Dana Carney, a social psychologist at University of California, Berkeley, conducted a 2010 survey that was among the first to reveal that power poses demonstrating confidence (regardless of whether or not a person actually feels confident) increase levels of testosterone and lower levels of cortisol -- the stress hormone -- in the brain. Because testosterone is associated with self-confidence, having good posture can create hormones in the brain that make you feel more self-assured. Carney says the power pose sends a signal to the brain, and what begins as a neural impulse turns into an actual, physiological response that boosts brainpower.
And science aside, your posture affects how you see yourself, as well as how others see you. If you're slumped down and slouching during a job interview, for example, the interviewer will likely see you as less confident, and perhaps will have a neural impulse to judge you as less capable. If you have good posture, with your shoulders back and your body aligned, you can look better in your clothes and will likely receive compliments from loved ones, which will boost your confidence and mood. You could also just love how you look in the mirror, which will make you feel lighter and more positive.
Good posture also pertains to walking. If you walk slumped down and in a shuffle, you look bedraggled and overwrought, which can make you actually feel bedraggled and overwrought. When you walk uplifted and with confidence, your brain registers "uplifted and with confidence," and pumps out happy hormones to match the message.
Physical pain from bad posture can affect your brain, too. When you slouch often, you may experience back, neck, shoulder and even wrist pain, which can send signals to the brain that you're suffering. The brain then needs to create pain-reducing hormones rather than happy ones. It's quite hard to feel happy when you're achy, sore or in such pain that you have to take medication for relief. Pain can cause depression when the brain gets sapped of positive hormones.
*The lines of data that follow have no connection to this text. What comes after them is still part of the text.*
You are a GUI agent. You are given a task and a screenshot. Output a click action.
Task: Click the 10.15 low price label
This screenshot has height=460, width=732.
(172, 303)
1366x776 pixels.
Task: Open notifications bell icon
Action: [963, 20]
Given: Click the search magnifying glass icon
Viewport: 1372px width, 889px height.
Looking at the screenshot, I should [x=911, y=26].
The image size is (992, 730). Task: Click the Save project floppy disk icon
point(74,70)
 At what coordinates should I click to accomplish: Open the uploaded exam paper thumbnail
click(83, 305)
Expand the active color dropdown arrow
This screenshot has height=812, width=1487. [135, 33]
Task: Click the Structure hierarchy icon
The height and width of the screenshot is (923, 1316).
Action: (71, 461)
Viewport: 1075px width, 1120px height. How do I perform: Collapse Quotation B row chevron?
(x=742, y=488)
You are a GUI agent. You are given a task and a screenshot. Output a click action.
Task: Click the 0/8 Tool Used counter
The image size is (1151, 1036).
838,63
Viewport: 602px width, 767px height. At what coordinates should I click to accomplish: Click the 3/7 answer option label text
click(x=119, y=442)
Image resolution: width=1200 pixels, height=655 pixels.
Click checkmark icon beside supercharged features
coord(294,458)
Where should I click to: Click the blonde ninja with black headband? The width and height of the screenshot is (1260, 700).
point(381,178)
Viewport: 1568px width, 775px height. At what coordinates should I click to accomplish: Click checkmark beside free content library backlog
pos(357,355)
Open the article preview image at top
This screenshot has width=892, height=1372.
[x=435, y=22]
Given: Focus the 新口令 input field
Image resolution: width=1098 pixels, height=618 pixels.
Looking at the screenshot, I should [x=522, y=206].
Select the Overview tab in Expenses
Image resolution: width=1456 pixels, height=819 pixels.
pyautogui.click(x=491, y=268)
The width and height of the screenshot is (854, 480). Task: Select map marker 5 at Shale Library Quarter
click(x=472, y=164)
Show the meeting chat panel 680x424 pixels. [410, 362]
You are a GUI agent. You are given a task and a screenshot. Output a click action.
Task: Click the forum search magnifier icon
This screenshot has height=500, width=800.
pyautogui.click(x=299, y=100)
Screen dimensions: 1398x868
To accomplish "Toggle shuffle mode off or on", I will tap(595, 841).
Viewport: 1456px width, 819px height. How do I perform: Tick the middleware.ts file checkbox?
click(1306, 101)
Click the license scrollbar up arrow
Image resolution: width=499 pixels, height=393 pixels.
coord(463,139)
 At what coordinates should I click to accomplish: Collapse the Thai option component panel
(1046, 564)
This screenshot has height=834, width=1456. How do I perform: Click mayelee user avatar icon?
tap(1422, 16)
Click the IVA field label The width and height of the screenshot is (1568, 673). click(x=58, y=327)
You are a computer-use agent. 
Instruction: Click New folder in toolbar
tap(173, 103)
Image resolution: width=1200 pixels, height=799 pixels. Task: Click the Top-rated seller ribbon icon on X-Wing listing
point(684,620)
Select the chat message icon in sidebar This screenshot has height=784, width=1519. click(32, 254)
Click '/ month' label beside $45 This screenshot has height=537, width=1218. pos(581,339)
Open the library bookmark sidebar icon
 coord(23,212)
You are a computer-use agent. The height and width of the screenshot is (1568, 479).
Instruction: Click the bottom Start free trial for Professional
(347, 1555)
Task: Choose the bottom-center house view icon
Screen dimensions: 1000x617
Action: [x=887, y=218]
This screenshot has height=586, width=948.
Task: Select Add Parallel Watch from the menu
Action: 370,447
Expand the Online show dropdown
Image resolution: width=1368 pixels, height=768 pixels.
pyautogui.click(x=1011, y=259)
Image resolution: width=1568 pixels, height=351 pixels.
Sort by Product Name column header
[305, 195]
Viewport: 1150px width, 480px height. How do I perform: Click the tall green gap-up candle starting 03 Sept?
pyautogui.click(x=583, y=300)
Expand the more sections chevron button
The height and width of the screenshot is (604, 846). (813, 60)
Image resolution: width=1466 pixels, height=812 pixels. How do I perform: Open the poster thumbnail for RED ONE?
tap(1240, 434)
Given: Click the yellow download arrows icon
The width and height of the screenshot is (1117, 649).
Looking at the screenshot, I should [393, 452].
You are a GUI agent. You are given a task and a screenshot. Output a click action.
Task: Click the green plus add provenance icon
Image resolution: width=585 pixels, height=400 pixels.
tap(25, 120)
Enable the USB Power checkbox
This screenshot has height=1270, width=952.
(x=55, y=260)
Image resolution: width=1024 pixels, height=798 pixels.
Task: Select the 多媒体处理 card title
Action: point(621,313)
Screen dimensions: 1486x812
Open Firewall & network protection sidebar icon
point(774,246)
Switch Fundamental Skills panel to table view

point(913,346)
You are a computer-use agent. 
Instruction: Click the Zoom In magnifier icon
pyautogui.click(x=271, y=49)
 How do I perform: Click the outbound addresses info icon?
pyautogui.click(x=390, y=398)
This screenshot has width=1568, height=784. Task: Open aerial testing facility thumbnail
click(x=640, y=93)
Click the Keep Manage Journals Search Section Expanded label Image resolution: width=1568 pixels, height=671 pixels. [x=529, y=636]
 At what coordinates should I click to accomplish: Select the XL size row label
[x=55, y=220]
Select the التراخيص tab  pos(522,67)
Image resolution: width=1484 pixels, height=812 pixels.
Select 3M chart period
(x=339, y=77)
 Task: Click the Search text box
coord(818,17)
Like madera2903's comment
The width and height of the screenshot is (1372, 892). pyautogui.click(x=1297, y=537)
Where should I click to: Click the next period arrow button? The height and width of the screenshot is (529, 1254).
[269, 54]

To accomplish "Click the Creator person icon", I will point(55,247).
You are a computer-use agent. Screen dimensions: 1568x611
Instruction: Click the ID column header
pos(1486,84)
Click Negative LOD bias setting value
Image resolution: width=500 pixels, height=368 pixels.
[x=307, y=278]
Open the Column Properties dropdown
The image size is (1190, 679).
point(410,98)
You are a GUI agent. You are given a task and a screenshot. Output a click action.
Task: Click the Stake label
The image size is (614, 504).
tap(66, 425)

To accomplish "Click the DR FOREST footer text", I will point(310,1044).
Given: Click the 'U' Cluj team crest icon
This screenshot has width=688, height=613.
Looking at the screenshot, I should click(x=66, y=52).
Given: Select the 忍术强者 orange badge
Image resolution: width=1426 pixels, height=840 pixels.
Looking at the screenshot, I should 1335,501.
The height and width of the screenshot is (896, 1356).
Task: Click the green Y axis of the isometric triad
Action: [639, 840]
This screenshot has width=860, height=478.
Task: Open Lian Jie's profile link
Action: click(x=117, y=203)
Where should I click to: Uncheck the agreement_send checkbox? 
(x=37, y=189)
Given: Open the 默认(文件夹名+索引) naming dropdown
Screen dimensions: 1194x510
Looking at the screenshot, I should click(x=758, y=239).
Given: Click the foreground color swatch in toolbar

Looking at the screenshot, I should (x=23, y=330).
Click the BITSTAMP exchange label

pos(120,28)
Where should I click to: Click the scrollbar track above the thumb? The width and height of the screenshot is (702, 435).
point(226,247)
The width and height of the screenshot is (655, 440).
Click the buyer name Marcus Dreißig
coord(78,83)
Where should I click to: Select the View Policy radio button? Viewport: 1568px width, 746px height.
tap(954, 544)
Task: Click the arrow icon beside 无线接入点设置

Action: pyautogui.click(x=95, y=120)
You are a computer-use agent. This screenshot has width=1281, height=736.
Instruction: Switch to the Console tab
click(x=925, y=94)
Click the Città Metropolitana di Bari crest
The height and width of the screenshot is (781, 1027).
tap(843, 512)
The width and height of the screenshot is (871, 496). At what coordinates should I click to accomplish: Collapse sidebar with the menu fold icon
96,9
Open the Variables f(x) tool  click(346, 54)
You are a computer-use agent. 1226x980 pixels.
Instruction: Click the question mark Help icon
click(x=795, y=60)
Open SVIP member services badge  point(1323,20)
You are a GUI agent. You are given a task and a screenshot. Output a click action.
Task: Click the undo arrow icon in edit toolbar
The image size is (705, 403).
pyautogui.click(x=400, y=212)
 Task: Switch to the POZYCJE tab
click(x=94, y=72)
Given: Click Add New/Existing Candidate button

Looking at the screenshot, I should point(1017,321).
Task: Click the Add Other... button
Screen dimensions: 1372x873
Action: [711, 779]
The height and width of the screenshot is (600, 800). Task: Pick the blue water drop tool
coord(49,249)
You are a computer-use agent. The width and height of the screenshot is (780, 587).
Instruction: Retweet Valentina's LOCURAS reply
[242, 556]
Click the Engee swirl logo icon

So in many connected ways, good posture makes for a happier brain. And with your happier brain, you have better relationships, fitness, work performance, more intimacy and other positive effects on your lifestyle.
There are several ways to improve your posture, including taking a Yoga for Better Posture class, or just yoga classes in general, since yoga elongates the body and retrains your frame to be more upright with your shoulders back and spine aligned, the position will soon feel more natural to you. Exercise as a whole also helps to improve posture.
You might also ask a co-worker or relative to help you get more mindful of your posture, with a gentle touch on your shoulder if you're slouched down at your desk or kitchen counter. When you feel the touch, you'll straighten up your posture and send a positive message to your brain. And even if you get a hundred touches in a day, you'll eventually retrain your frame to hold power poses, and your helper won't have to signal you to straighten up as often.